The third aspect of the approach outlined by Hamraie and Fritsch (2019) underscores the need for thinking about interdependence as a “political technology.” From this position, the “techno-geographies” (Oudshoorn, 2020) or “regimes” (Gardner and Warren, 2019) of care precipitated by the implantation of DBS devices can be explored as politically relevant instances in which new organizations of care, dependence, and interrelation can be explored. These interdependent networks of care challenge dominant models of individual responsibility common within Western medical paradigms and highlight how, in order for novel technologies to work, a multitude of human and non-human agents are required to coordinate in the service of care. Exploring the logistical and material repercussions of human-technology relationships as political tools expands analyses beyond individual harms and benefits to think about how widespread use of technology has the potential to inspire broader political and cultural changes.

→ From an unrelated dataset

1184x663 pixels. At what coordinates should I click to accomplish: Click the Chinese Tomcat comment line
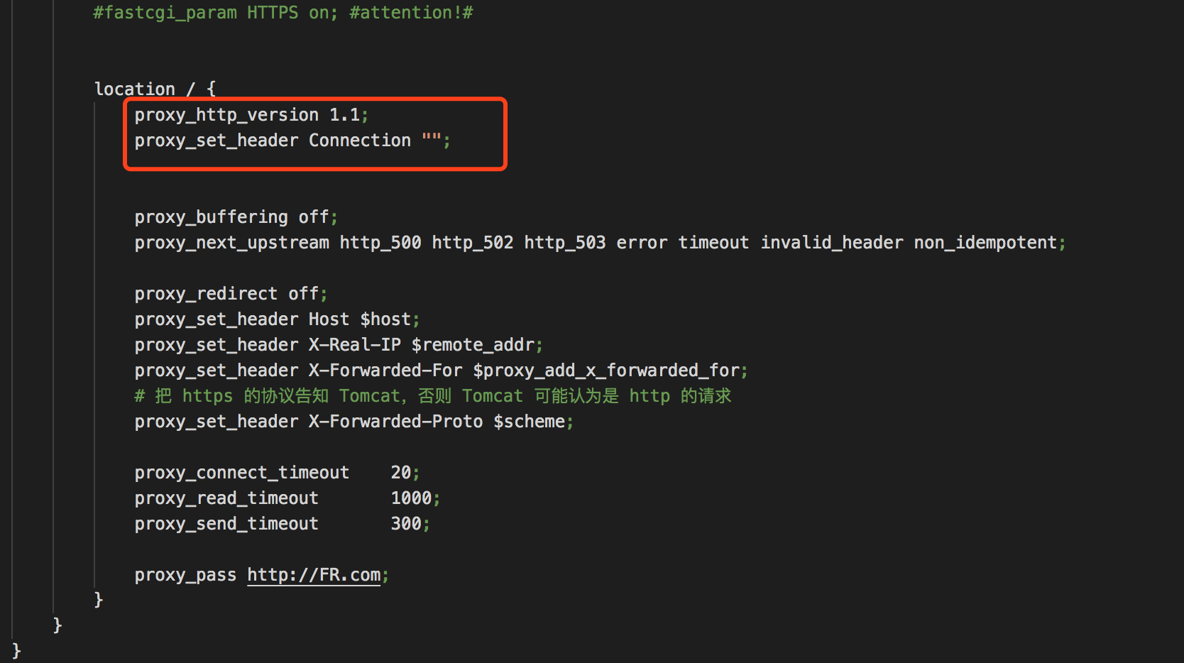432,396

Finally, and perhaps most importantly, Hamraie and Fritsch (2019) emphasize the need for a perspective of disability justice within critical analyses of novel technologies. Device users are not patients, consumers, or experimental subjects but rather agential political actors who hold inherent value in themselves, regardless of to what degree they adopt the use of technology. Rasper (2022) builds on this point to propose “Criptical Neuroengineering,” a method of engaging with the field of neurotechnology engineering which sits with the tension between unjust and technoableist imperatives and the transformative capacities potentially offered through novel devices. Moving beyond an accounting of what takes place in the human–technology interaction, Rasper suggests that research should ask, “whose life gets (not) manufactured, by whom, as well as for what and why,” (2022, 44). Taking such an approach seriously requires expanding the focus of analysis to include the people designing, building, using, and refusing devices, as well as past and present political and social contexts shaping such activities and their repercussions.

Conclusions

Critical perspectives from the social sciences including critical disability studies and critical posthumanism demonstrate how understanding the human-technology interface as an ongoing relationship rather than as a temporary interaction expands possibilities for productive analysis. When human-technology relationships such as those produced through the implantation of neurostimulation devices like DBS are considered within the contexts of their historical development and experiences of everyday embodiment, a larger field of analysis becomes possible. Historical context highlights how persistent anxieties about the legacies of ECT and lobotomies are not unfounded misinterpretations but instead may be indications of broader concerns about whether and to what degree neuropsychiatric technologies incorporate users’ best interests. In addition, where some scholars remain concerned with the limits of human agency and control when technologies are implanted into the brain, the study of embodied experiences of implanted stimulation devices highlights how these capacities are produced and constrained as part of posthuman networks of care rather than solely at the individual level. A move from thinking about human-technology interactions to human-technology relations, especially when imbued with critical perspectives from the social sciences, permits a more nuanced and justice-oriented approach to the study of novel technologies and their applications.